Climate projections predict higher temperatures and less precipitation during the growing season and generally more frequent extreme events for NE-Germany. Monodominant forest stands have shown to be extremely vulnerable to climate change. The aim of our study is to identify suitable tree species to increase the biodiversity in NE-German forests under a changing climate.
Material and Methods
We assess the sensitivity of rare native tree species to extreme/prolonged summer drought. These rare and secondary, less studied species include Taxus baccata, Betula pendula, Carpinus betulus, Prunus avium, Acer campestre, Malus sylvestris, Pyrus pyraster and Sorbus torminalis. We extracted increment cores for dendrochronology and carbon stable isotope analysis from several individuals of these rare tree species in forest plots in NE-Germany.
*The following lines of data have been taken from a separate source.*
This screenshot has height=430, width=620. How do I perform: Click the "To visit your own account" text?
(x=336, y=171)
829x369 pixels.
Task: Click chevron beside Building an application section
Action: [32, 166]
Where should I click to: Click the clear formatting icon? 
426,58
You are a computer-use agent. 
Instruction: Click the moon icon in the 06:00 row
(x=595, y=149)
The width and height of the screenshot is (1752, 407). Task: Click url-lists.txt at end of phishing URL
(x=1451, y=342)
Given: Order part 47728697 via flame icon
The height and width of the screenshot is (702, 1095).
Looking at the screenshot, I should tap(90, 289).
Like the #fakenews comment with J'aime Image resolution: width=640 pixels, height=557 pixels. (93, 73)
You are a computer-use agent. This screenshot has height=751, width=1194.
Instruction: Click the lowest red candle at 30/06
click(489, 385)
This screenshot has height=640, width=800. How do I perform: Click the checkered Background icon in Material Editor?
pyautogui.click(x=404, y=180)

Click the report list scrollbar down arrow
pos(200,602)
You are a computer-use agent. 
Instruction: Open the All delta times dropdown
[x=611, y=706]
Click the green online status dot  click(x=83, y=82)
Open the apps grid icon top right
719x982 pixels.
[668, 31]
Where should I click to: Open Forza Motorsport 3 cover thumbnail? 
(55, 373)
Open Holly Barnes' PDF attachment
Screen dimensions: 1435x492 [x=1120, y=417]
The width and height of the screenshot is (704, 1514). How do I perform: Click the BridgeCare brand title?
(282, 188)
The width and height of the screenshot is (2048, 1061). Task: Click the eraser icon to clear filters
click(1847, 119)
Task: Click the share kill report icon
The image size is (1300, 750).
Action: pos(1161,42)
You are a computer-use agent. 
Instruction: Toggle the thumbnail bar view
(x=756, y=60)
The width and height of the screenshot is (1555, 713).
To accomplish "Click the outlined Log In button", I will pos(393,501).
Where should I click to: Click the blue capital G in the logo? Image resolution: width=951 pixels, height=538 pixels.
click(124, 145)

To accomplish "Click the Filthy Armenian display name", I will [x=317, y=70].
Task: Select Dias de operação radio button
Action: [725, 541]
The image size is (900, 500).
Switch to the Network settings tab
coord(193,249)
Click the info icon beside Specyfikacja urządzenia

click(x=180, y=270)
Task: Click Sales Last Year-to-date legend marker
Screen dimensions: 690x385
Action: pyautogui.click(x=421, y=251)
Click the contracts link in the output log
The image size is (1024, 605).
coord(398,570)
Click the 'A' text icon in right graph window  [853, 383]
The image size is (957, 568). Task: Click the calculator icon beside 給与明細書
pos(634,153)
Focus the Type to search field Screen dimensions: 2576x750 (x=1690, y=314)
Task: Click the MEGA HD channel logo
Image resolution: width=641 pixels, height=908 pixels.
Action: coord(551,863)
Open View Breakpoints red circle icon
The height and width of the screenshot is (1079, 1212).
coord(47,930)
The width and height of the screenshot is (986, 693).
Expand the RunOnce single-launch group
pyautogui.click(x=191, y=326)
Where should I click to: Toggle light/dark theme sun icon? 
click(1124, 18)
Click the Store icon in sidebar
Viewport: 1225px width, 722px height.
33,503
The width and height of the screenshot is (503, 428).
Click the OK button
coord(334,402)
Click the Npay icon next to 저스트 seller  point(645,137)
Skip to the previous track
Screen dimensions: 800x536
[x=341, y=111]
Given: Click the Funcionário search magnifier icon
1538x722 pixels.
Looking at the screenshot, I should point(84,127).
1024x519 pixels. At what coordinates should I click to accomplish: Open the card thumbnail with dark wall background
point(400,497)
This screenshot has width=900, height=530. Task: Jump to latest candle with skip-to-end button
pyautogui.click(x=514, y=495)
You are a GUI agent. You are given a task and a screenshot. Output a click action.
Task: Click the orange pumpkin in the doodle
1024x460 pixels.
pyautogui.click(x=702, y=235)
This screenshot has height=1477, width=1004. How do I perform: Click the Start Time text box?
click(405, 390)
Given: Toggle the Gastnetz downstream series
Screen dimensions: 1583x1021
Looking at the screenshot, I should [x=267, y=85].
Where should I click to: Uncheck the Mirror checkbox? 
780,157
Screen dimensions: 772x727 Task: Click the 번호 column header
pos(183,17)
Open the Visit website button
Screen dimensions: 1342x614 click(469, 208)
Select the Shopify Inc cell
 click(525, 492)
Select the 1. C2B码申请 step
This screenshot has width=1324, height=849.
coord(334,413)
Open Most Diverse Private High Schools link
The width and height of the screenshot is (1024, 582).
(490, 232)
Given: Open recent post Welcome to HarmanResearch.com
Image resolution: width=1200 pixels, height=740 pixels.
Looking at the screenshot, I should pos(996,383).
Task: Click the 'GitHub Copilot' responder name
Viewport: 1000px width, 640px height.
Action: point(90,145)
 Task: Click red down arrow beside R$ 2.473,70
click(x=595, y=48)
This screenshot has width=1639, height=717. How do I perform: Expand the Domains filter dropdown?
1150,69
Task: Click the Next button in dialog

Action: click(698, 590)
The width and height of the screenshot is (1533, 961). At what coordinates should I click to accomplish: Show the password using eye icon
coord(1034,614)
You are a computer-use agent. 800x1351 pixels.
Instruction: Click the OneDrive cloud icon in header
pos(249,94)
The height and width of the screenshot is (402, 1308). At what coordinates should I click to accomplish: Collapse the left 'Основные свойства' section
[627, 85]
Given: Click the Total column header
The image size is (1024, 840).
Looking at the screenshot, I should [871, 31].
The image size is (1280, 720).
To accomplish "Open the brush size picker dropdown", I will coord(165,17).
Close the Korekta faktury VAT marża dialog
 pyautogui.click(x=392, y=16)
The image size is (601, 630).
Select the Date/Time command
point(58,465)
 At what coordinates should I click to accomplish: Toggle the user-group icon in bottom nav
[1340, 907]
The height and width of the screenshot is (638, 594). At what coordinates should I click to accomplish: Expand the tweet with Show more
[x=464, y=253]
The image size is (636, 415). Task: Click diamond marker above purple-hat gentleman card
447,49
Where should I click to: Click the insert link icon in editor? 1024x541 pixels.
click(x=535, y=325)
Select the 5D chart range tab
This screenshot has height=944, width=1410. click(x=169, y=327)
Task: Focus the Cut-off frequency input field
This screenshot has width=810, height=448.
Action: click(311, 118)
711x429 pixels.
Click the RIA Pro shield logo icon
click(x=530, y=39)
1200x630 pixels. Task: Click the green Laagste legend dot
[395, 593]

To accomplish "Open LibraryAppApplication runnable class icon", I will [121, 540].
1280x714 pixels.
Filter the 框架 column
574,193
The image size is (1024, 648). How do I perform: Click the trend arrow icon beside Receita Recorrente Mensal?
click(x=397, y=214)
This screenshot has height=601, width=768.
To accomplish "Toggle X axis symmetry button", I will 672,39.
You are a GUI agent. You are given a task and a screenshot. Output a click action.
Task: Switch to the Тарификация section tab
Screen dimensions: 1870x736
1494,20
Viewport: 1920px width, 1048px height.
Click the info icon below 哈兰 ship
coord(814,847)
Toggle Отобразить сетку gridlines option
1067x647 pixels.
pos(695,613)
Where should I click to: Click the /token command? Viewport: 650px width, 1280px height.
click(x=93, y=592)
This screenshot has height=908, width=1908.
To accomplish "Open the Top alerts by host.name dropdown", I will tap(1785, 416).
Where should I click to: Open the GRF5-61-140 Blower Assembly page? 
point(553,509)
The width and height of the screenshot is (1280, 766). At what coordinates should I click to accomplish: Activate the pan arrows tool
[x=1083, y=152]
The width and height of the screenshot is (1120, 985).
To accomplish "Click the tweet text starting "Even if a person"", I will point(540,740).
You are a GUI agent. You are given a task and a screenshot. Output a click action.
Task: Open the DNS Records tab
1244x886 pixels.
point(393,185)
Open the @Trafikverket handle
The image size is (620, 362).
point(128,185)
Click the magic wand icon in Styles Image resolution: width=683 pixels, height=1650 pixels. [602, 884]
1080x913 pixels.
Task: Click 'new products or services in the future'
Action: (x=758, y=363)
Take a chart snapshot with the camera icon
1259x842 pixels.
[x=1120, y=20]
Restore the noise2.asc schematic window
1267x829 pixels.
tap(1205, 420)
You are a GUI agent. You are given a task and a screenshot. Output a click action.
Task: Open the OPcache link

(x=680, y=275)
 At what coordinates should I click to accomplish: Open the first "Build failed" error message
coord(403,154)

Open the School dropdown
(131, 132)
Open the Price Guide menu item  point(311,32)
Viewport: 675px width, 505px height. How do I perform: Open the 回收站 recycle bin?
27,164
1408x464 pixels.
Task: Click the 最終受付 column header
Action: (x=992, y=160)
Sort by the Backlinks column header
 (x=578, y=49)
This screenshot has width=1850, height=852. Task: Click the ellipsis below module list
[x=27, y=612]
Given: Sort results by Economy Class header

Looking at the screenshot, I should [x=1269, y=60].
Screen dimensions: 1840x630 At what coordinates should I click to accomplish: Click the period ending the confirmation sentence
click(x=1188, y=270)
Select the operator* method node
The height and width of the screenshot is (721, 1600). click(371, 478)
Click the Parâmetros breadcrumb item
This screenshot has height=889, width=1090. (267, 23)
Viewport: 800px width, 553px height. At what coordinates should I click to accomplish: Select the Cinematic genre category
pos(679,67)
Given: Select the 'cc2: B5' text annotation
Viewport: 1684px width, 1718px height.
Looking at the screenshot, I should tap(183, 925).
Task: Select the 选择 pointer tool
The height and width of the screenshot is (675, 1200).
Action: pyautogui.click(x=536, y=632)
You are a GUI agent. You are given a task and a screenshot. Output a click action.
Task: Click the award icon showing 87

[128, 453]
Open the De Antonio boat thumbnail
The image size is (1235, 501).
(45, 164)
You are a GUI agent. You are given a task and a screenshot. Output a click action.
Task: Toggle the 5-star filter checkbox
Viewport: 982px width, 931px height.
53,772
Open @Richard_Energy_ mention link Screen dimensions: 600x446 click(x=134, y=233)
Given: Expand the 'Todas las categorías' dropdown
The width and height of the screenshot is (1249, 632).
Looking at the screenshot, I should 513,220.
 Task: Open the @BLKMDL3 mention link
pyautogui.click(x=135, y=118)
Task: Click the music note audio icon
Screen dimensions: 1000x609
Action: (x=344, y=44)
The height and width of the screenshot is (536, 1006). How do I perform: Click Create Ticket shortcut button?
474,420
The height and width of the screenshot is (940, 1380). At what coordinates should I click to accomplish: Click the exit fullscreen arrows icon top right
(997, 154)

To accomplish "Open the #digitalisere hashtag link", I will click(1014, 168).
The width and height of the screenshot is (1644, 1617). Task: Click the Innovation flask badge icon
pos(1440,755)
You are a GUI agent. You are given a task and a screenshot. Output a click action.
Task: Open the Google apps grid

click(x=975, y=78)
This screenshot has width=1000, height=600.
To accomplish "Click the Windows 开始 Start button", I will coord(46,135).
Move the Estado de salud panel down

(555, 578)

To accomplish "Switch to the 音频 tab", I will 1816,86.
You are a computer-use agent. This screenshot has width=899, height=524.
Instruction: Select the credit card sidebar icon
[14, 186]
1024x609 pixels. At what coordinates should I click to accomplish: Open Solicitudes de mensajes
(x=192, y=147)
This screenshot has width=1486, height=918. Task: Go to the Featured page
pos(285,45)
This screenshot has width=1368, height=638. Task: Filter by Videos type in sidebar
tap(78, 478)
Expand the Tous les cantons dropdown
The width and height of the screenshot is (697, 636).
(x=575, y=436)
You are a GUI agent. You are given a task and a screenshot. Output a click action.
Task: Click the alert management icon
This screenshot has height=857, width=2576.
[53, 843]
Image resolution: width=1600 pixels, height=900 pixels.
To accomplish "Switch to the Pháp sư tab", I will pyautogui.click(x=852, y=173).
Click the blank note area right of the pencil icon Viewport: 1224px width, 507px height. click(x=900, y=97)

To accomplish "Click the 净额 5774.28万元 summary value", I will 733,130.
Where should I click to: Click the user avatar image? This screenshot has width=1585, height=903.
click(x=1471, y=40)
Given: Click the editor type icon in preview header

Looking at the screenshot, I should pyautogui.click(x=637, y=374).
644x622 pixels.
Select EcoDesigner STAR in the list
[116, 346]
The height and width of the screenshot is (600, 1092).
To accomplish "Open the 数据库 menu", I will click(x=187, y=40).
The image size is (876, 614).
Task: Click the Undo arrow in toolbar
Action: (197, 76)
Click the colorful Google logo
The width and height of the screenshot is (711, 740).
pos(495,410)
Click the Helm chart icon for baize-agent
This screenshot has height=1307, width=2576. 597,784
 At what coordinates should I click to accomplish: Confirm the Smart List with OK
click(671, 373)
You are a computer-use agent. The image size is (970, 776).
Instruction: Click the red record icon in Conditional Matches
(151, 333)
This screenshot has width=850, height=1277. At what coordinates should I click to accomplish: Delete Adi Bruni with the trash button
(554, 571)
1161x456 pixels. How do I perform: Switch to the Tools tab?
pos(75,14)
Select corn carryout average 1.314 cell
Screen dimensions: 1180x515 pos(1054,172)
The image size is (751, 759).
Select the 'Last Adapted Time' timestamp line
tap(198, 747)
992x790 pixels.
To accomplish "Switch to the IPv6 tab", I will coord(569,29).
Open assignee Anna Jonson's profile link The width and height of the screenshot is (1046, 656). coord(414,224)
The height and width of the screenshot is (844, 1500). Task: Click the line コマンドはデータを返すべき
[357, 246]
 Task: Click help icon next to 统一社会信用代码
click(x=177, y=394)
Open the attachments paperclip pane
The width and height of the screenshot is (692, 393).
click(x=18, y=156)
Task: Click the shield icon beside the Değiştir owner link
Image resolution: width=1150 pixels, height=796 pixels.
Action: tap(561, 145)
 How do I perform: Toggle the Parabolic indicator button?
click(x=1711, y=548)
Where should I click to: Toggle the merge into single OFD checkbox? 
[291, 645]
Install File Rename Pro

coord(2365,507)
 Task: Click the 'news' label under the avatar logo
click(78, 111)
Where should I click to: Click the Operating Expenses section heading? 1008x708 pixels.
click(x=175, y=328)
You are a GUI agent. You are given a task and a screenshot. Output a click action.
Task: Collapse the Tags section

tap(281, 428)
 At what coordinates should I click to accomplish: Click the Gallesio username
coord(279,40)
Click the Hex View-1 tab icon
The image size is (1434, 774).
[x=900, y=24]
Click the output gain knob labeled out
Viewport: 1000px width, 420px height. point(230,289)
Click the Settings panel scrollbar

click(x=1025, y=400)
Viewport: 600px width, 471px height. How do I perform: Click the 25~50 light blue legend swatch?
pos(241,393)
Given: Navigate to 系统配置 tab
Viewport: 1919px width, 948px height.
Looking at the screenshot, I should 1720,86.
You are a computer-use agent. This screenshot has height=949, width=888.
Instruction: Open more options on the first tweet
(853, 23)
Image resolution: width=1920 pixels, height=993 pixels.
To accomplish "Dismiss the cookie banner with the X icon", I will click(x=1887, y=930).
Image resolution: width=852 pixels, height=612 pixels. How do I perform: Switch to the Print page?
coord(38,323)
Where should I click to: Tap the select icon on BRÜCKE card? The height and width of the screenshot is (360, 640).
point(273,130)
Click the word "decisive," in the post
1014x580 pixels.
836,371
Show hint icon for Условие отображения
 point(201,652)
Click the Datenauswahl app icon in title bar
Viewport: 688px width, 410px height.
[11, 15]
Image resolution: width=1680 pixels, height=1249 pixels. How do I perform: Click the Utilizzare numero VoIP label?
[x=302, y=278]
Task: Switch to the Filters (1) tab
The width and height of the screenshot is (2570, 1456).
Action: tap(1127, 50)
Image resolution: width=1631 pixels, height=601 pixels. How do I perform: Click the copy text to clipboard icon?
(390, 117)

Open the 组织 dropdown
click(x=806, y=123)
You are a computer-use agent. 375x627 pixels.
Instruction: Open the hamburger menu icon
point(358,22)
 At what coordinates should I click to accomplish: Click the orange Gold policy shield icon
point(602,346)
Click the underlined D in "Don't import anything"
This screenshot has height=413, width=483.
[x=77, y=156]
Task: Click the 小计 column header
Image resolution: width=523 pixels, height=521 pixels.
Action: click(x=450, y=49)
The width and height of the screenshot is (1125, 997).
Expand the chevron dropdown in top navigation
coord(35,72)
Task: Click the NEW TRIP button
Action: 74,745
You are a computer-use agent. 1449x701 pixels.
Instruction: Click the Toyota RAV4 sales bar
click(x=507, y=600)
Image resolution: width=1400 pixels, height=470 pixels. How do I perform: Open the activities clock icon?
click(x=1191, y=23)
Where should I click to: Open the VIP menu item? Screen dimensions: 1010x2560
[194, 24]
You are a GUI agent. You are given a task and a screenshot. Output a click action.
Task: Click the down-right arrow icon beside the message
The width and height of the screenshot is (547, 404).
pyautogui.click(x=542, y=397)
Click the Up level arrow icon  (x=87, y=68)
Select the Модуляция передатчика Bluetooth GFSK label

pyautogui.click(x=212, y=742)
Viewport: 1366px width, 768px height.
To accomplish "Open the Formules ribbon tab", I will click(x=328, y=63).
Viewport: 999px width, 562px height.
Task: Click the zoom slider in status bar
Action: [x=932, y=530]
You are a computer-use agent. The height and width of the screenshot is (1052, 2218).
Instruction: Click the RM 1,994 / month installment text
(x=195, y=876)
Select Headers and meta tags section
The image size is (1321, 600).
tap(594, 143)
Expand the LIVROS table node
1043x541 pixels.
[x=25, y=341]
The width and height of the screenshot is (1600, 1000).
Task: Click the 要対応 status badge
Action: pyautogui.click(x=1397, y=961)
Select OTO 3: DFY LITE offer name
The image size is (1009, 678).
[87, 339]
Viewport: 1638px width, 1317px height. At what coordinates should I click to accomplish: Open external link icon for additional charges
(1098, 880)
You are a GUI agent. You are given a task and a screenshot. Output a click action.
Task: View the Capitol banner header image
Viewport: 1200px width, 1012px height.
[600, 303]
It was possible to identify distinct negative pointer years (tree rings with increment below average) common for most of the tree species in this study (1976, 1989, 1992, 2003, 2006, 2013) by dendrochronological analysis of the increment cores. Several further years in which tree species experienced drought stress during the growing season could be identified by carbon stable isotope natural abundance analysis and are used to determine the tree species' intensity of the drought response.
The results of this study can be employed to shape silvicultural decision-making in forest management to increase tree species richness and forest biodiversity to secure forest function in a changing climate.